Phase 3: Admin Actions

Action 1: Add as New Prototype β€” POST /api/admin/metadata-prototypes/add updates the prototype_descriptions JSONB on the material_properties row, regenerates the CLIP embedding for the property, marks the value as validated in the frequency table, and queues a re-validation job for all affected products.

Action 2: Merge with Existing β€” POST /api/admin/metadata-prototypes/merge adds the extracted value as a variation of an existing prototype, regenerates the embedding, updates all products that had the extracted value to use the target prototype, and marks the value as validated.

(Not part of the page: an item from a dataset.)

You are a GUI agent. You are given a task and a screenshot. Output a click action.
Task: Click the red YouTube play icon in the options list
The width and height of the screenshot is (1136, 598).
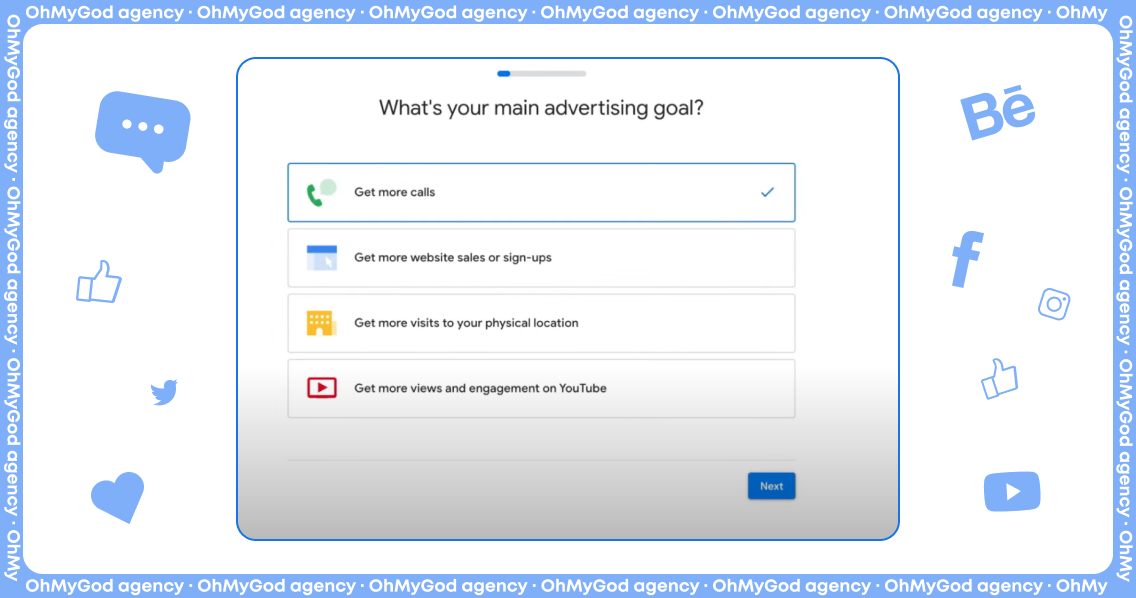pyautogui.click(x=321, y=388)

Action 3: Ignore β€” POST /api/admin/metadata-prototypes/ignore marks the suggestion as rejected so it won't appear in the dashboard again.


🎯 ANSWERS TO KEY QUESTIONS

Question 1: How do we track user search patterns to identify missing prototypes?

Answer: Implemented comprehensive search query tracking system.

Architecture:

  1. A search_query_tracking table records every search with: workspace_id, query_text, query_metadata (JSONB, e.g., {"finish": "shiny"}), search_type, result_count, zero_results flag, searched_terms array, matched_terms array (those that validated), unmatched_terms array (those that didn't), validation_results JSONB, and response_time_ms.

  2. An unmatched_term_frequency table aggregates patterns with: term, property_key, frequency_count, workspace_ids, similar_prototypes JSONB (e.g., [{"prototype": "glossy", "similarity": 0.78}]), and review_status (pending/approved/rejected).

How It Works: The multi_vector_search function automatically tracks each query asynchronously. The tracker validates each filter term against prototypes, identifies unmatched terms, updates frequency counts, and flags zero-result queries.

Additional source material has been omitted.